2F) AIDS itself is not contracted from an outside source, because it is the end stages of the Human Immunodeficiency Virus (HIV). However, the transmission of HIV requires contact with a body fluid that contains the virus or infected cells. HIV can appear in nearly any body fluid, but transmission is more likely to occur from blood, semen, vaginal secretions and breast milk. Although low concentrations of HIV are found in tears, urine, and saliva, transmission from these fluids is extremely rare. HIV is transmitted though:

·      Sexual contact with an infected person during which the mucous membrane lining of the mouth, rectum, vagina, or penis is exposed to infected body fluids (usually unprotected sex).

·      Injection or infusion of infected blood, as occurs during blood transfusions, sharing needles, or an accidental prick from a HIV infected needle. (This isn’t as much of a problem as it used to be, because since 1985 all donated blood for transfusions has been screened for HIV and where possible, blood products are treated with heat to eliminate the risk of HIV infection. There is also a big awareness and emphasis put on the necessity for clean needles to be used)

·      Transfer of the virus from an infected mother to a child before birth, during birth, or after birth through the mother’s milk (in around 25 to 30%* of pregnancies involving infected women, the virus is transmitted to the foetus through the placenta or, at birth during the passage through the birth canal)
*statistics from ‘The Merck Manual of Medical Information, Home Second Edition’ (2004) Pocket books: USA

Vulnerability to HIV infection increases when the skin or mucous membrane (which is very delicate) is torn or damaged (even minimally), as can happen during vigorous vaginal or anal sex or when either on or both of the partners has another Sexually Transmitted Disease (particularly herpes or syphilis) that produces breaks in the skin or irritation of the genitals.

Different groups of the population are more likely to contract HIV than others. HIV and AIDS used to be thought of as a “gay man’s disease”, and in the United States, Europe and Australia, HIV has mainly been transmitted through male homosexual contact and the sharing of needles among injecting drug users, but the transmission through heterosexual contact has been rapidly increasing. In 2000, America saw that 42% of the new HIV infections developed in homosexual men, 33% in heterosexual men and women, and 25% in injecting drug users. However, in Africa, the Caribbean and Asia, HIV infections occur principally through heterosexuals, and it occurs equally between men and women.
(statistics from ‘The Merck Manual of Medical Information, Home Second Edition’ (2004) Pocket books: USA)

2G) Certain precautions can be taken in the future to try and help prevent “the new plague” sweeping worldwide, such as by properly always using things such as protection (in particular condoms) during intercourse and always using a clean and new needle before injecting can help to minimise some of the numbers of infected people. Regular screenings for people who are sexually active could also be suggested seeing as HIV can often go unnoticed or unknown for a long time after contraction, which means the infected person, could unknowingly be transmitting it to others.

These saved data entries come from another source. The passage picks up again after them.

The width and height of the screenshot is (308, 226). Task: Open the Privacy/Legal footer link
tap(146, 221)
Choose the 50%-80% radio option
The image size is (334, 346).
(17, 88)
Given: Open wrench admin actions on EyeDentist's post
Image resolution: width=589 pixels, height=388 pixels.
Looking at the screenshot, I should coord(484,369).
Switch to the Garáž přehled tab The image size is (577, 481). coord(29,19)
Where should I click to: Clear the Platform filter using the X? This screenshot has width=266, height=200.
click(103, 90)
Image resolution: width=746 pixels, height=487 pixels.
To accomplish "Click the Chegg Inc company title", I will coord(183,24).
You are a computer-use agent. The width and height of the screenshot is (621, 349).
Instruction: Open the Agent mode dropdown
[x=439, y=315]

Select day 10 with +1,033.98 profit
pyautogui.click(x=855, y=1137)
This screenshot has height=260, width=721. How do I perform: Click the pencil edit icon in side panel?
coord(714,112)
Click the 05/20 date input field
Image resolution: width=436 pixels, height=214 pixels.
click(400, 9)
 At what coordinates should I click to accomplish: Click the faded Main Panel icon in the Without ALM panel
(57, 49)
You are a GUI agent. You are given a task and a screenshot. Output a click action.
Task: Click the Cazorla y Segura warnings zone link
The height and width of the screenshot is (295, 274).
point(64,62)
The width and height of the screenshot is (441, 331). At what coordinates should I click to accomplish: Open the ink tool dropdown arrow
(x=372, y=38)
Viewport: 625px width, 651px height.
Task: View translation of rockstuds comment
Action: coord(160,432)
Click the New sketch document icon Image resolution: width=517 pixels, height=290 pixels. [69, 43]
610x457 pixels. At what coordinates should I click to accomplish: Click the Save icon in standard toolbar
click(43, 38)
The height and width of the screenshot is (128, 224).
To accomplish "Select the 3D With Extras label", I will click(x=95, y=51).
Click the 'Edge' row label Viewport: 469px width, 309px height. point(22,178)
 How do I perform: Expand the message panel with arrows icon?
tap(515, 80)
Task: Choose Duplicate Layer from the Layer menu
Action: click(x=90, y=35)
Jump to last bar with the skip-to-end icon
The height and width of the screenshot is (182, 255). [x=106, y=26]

However this becomes a problem in some areas, because they don’t have enough money to do these sorts of things. An example of this is in Africa where there is a very high risk of contracting an STD including HIV. Because not many of the people in Africa can afford to use protection during intercourse, they don’t which leads to higher risks of transmission.

Drug users usually also have the same problems with money – they need all their money to feed their habit, so often resort to sharing needles or using unclean or old ones. There is also a certain risk factor involved in things such as getting tattoos (especially in most Asian parlours where it’s not mandatory to use clean and fresh needles each time).